Work task. Across the listing below, how many lines include the word "agent"? The answer is that number, with nothing added.

Dataset extract.
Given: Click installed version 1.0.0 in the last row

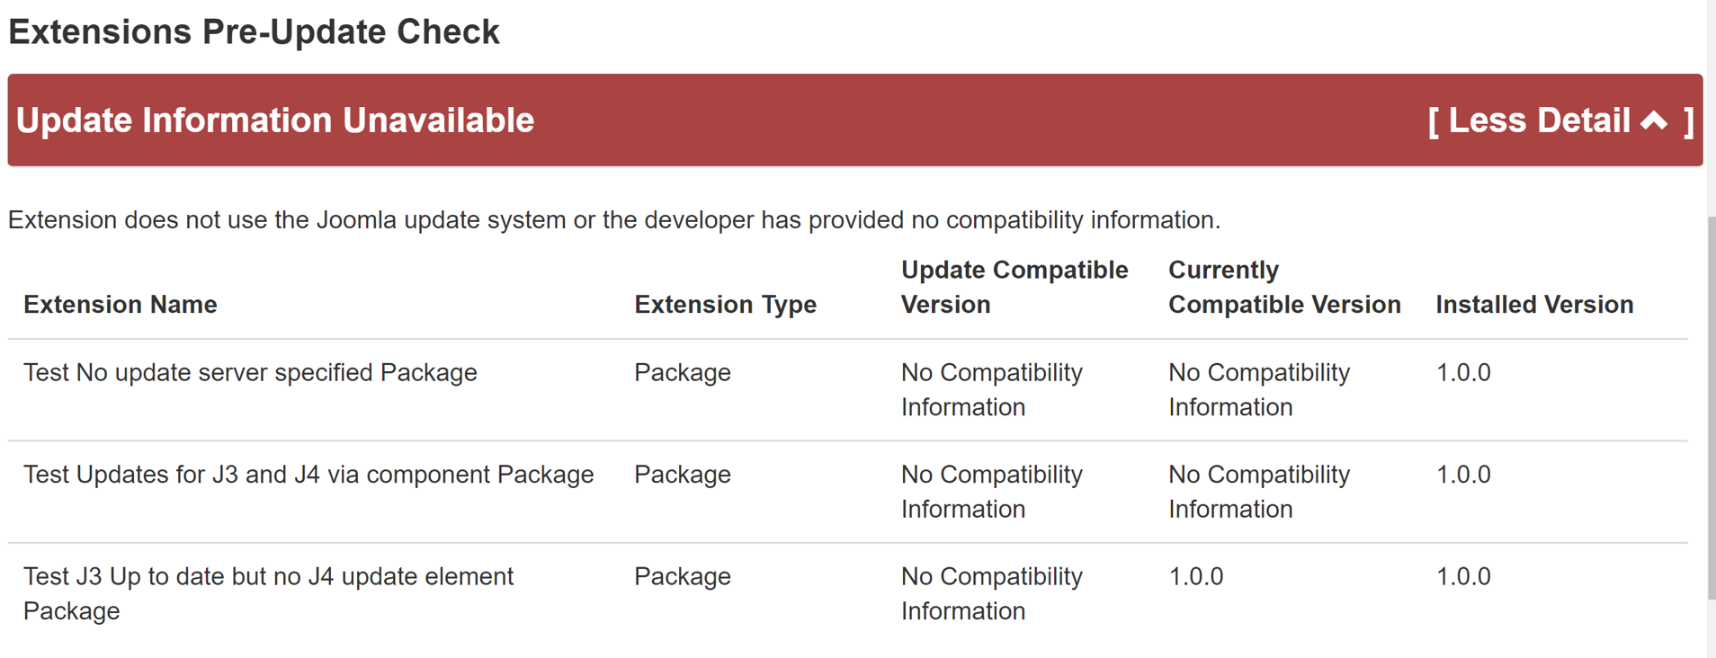Looking at the screenshot, I should coord(1462,576).
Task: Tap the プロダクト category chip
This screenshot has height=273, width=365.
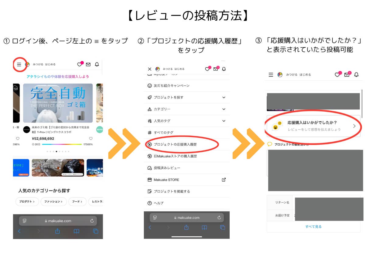Action: (27, 201)
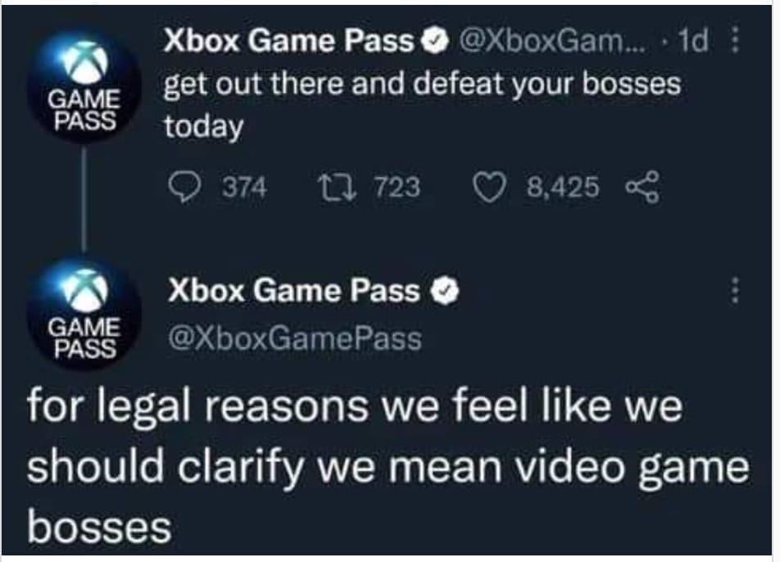The height and width of the screenshot is (562, 780).
Task: Click the @XboxGamePass handle
Action: click(x=295, y=339)
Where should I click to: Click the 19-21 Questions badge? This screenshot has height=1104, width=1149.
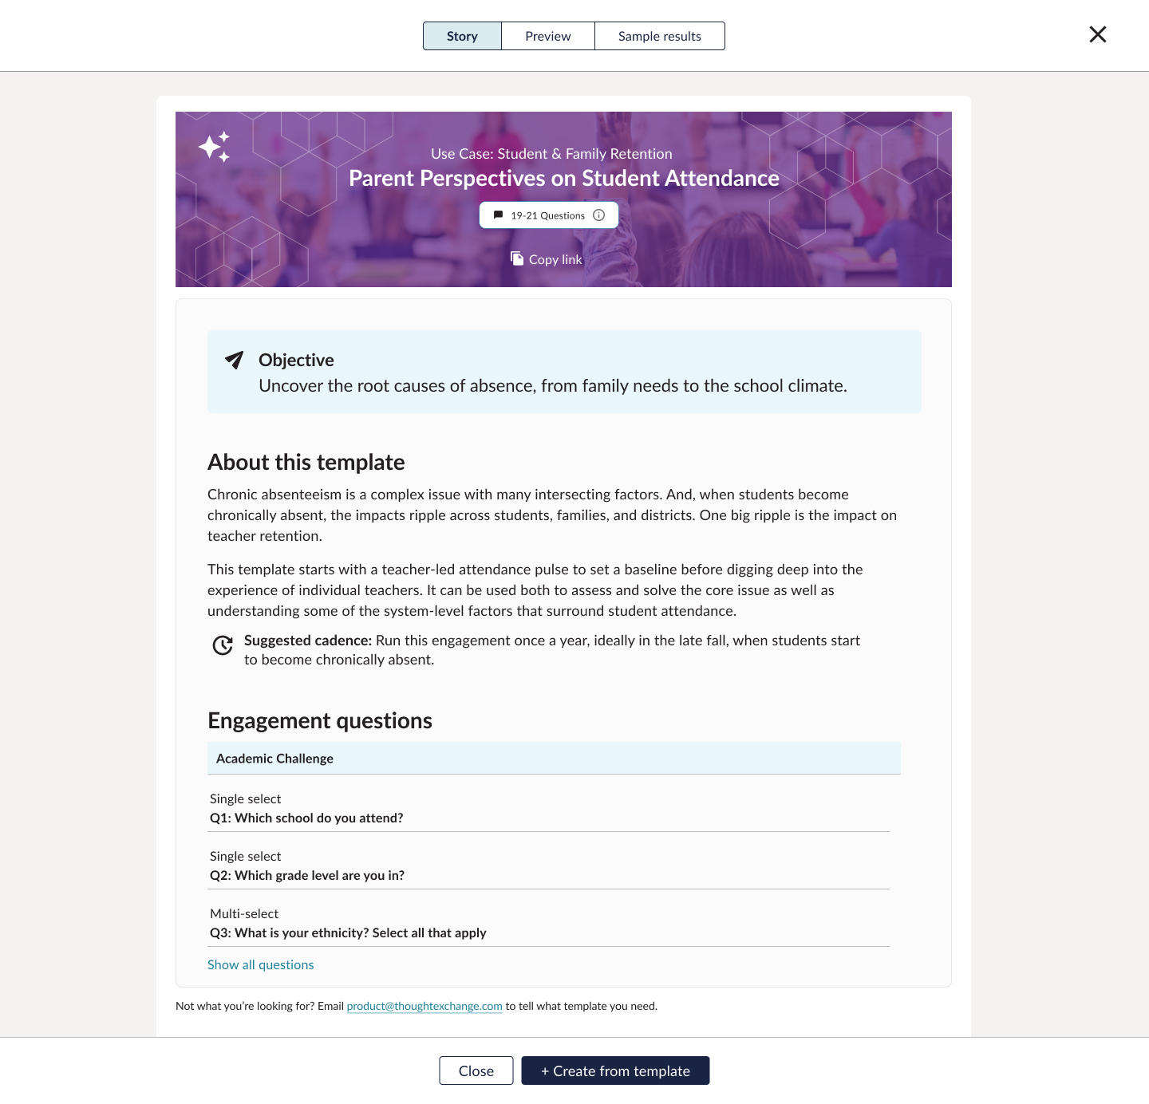click(x=547, y=215)
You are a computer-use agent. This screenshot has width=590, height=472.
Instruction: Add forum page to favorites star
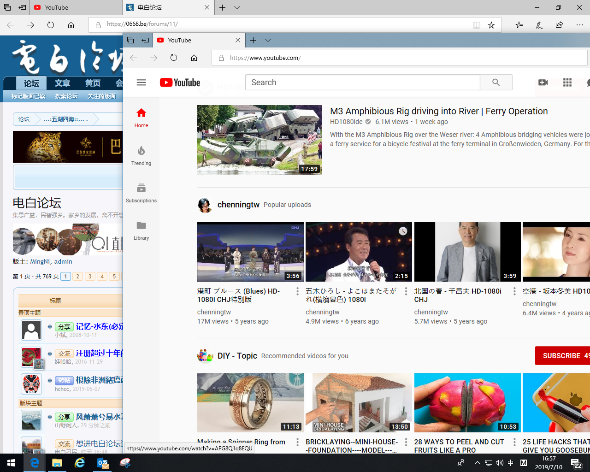[x=491, y=25]
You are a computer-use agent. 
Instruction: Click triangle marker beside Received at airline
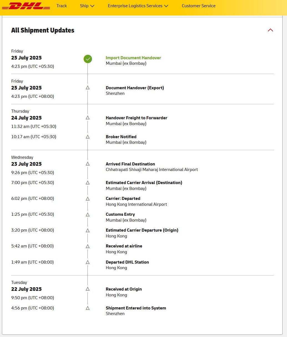tap(88, 246)
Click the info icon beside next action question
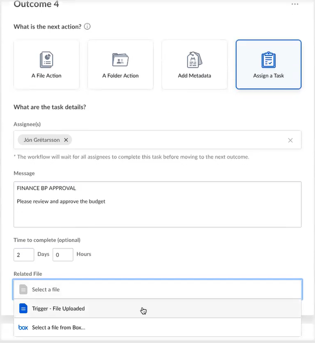Viewport: 315px width, 343px height. click(x=87, y=27)
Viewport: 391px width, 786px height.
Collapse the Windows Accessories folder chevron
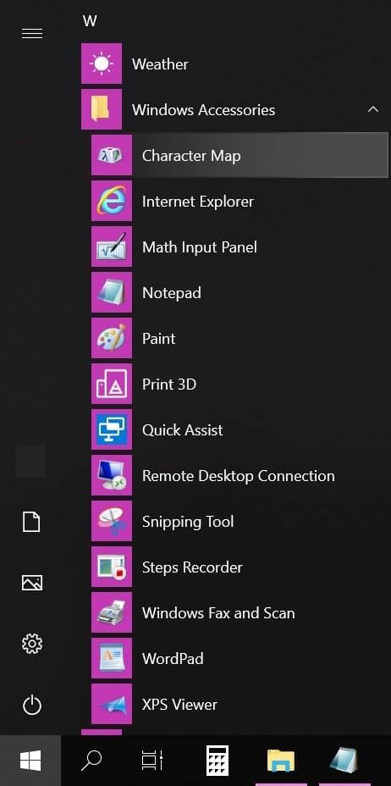[x=373, y=109]
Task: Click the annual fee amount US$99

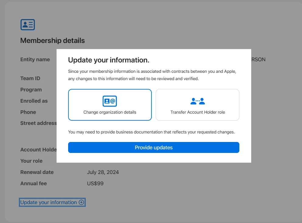Action: [x=95, y=183]
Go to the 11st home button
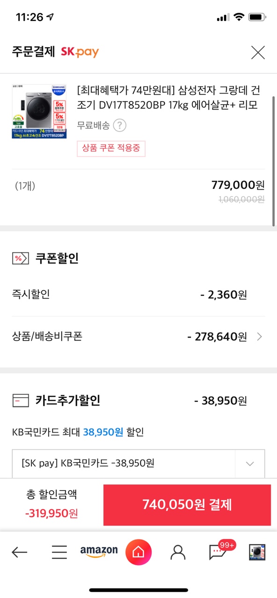This screenshot has width=277, height=598. point(139,553)
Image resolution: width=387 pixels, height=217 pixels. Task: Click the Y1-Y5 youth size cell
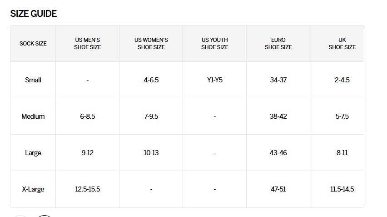tap(215, 80)
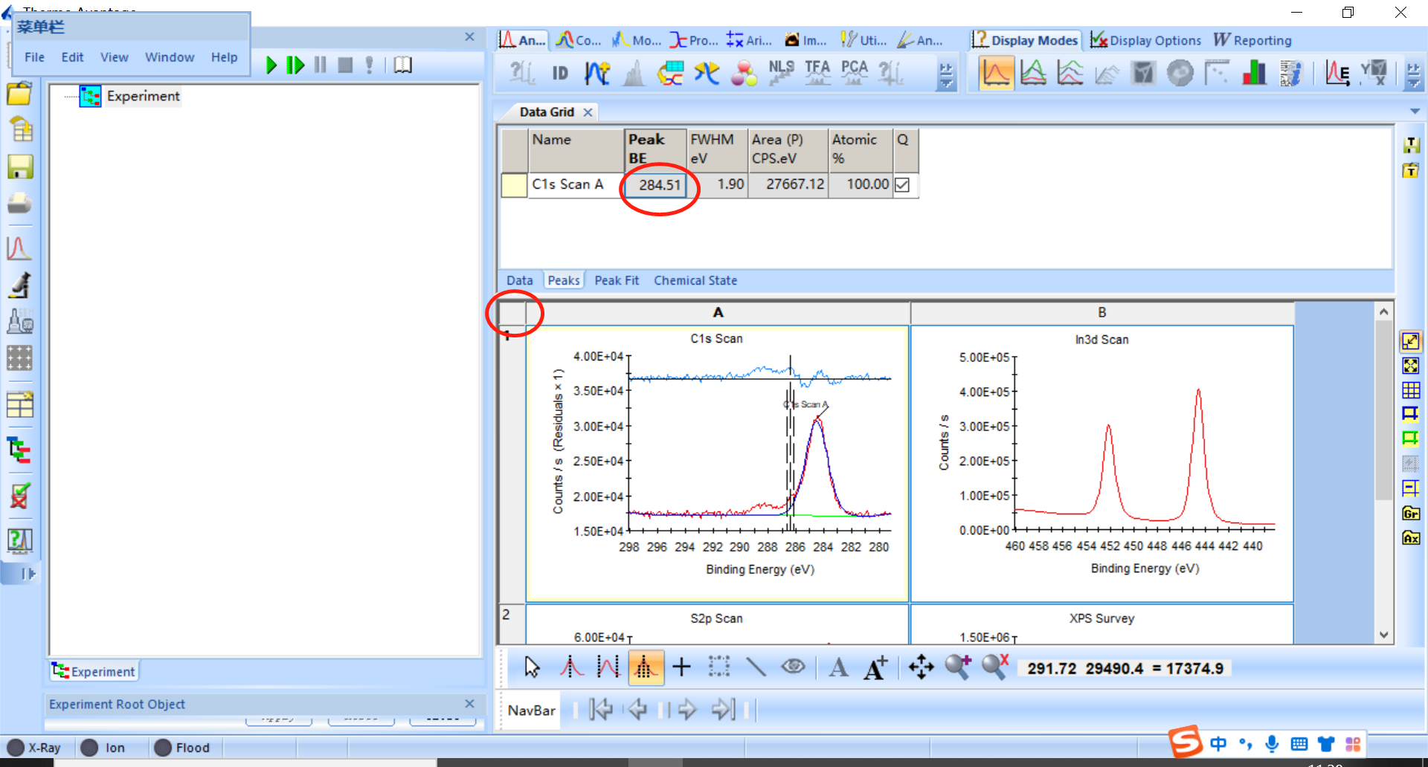Toggle the Q checkbox for C1s Scan A
The image size is (1428, 767).
902,184

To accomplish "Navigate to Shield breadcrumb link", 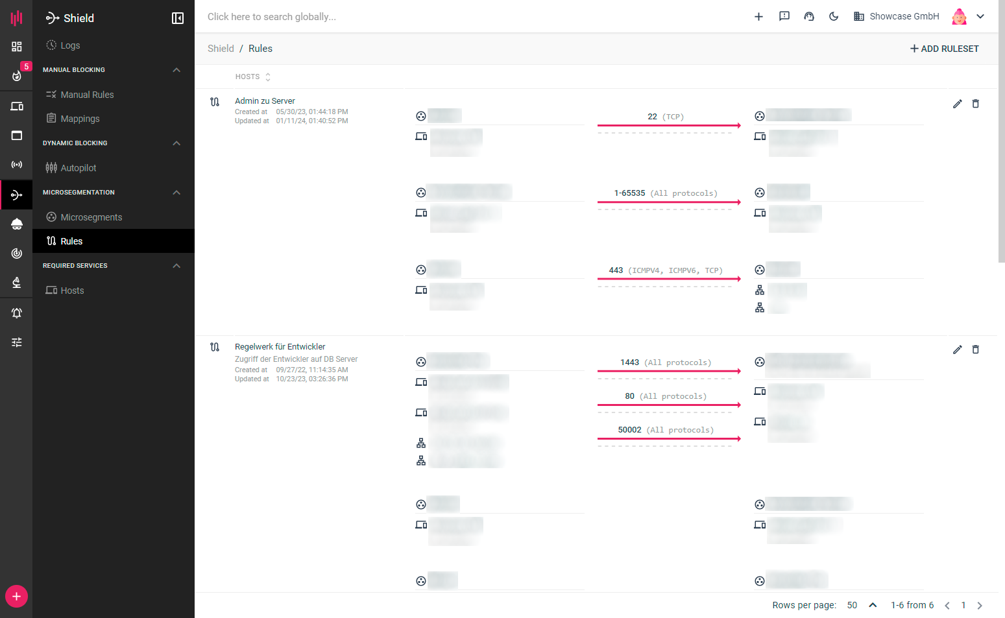I will pyautogui.click(x=221, y=49).
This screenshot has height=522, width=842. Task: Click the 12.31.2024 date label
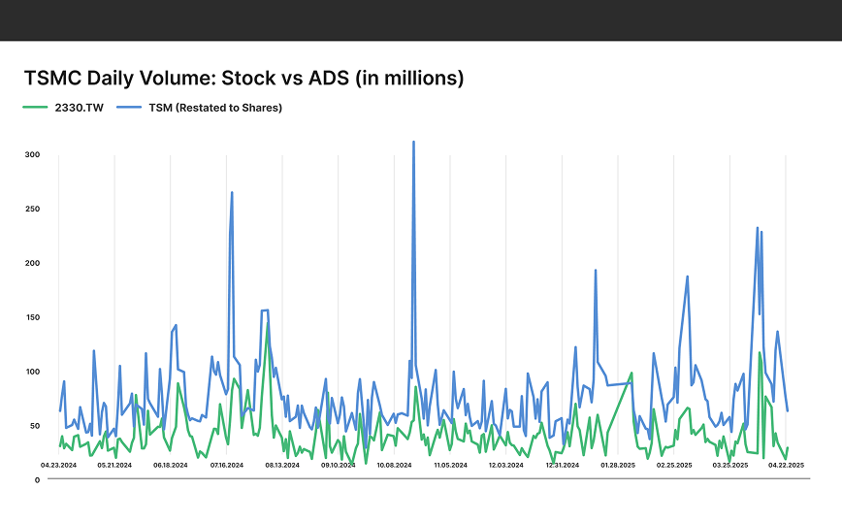pyautogui.click(x=562, y=465)
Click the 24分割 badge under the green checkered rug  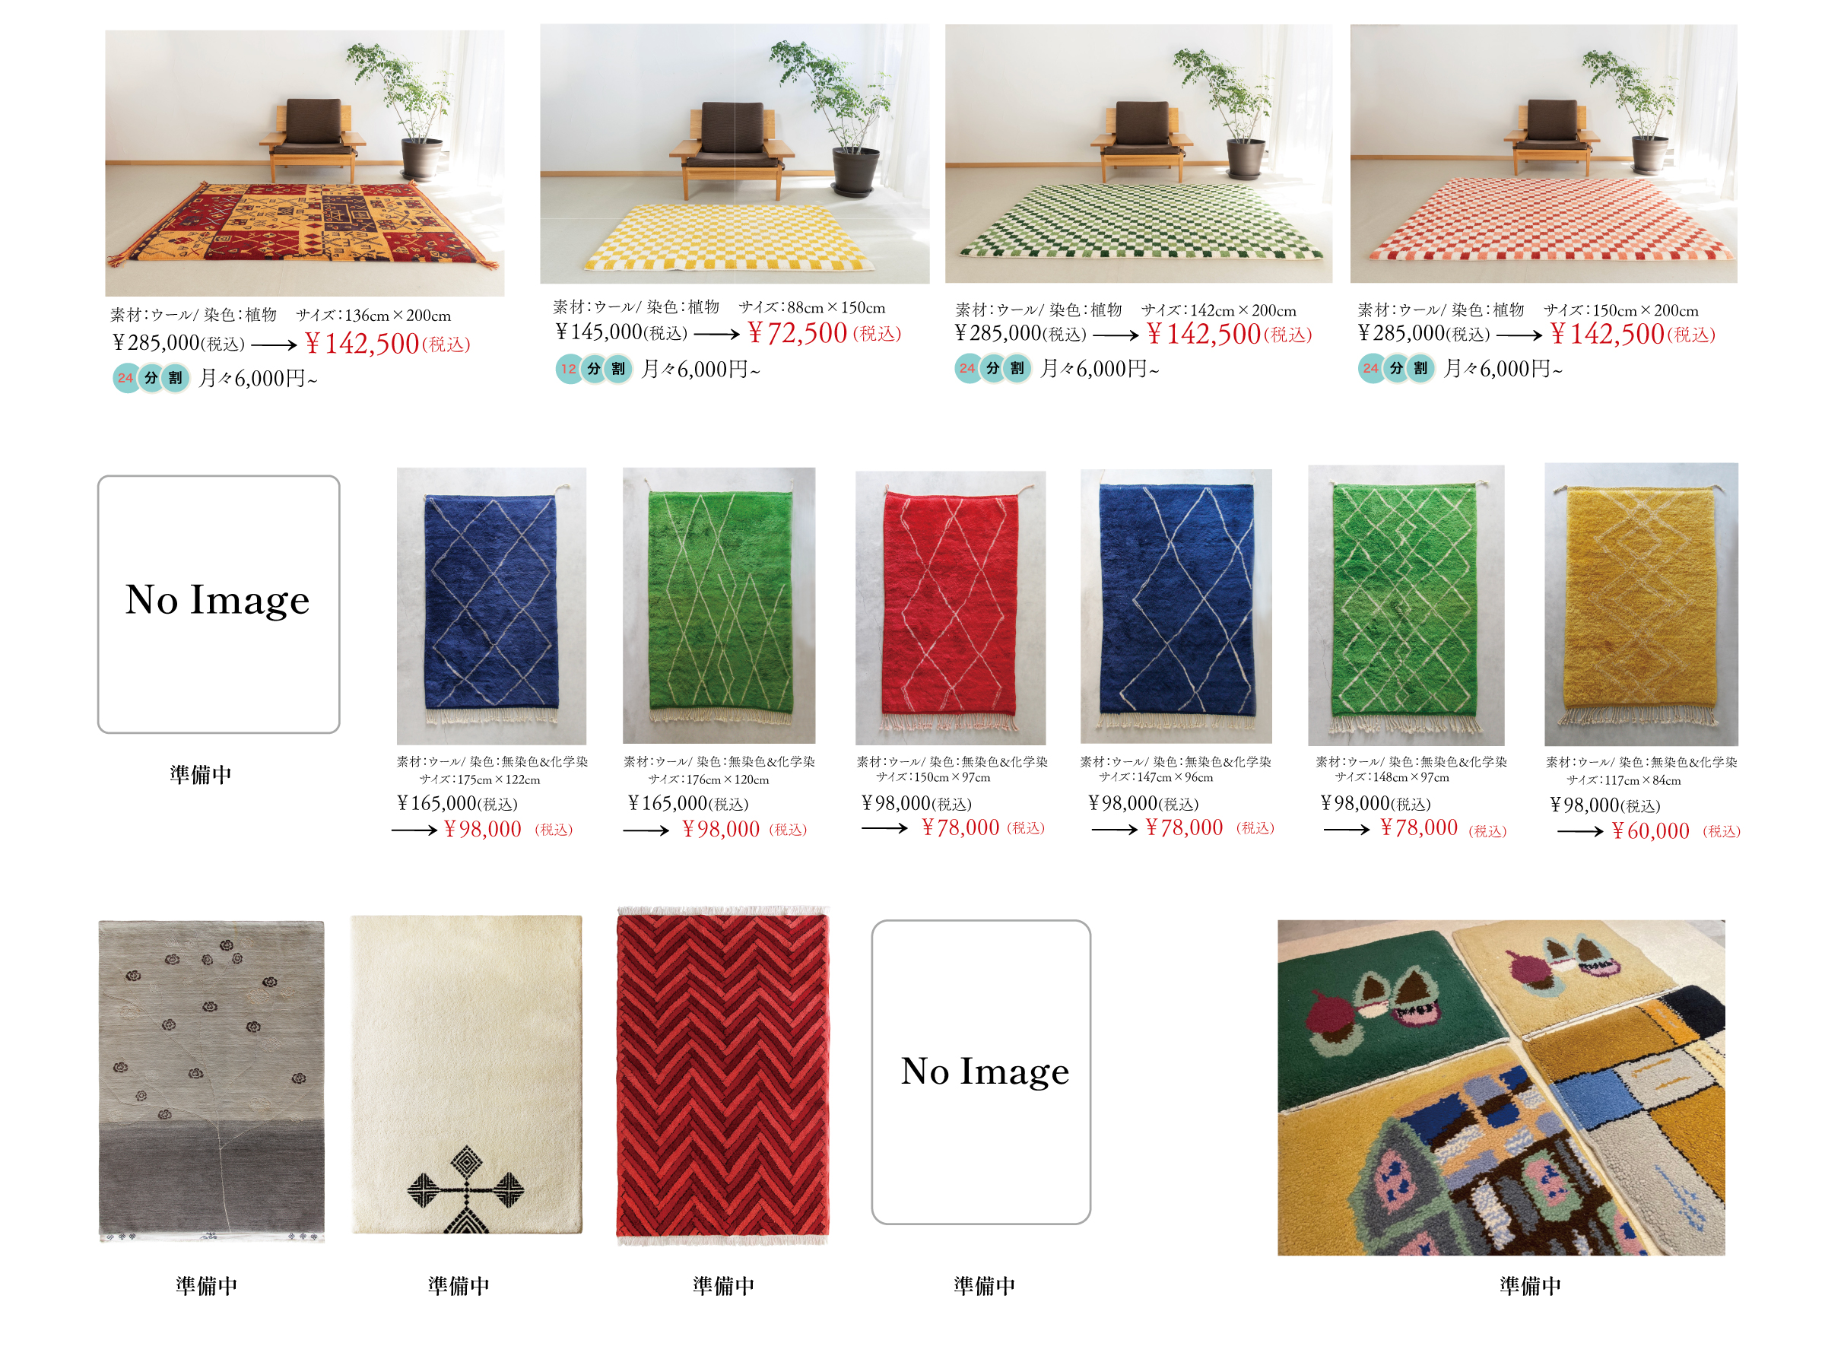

Completed exercise. 2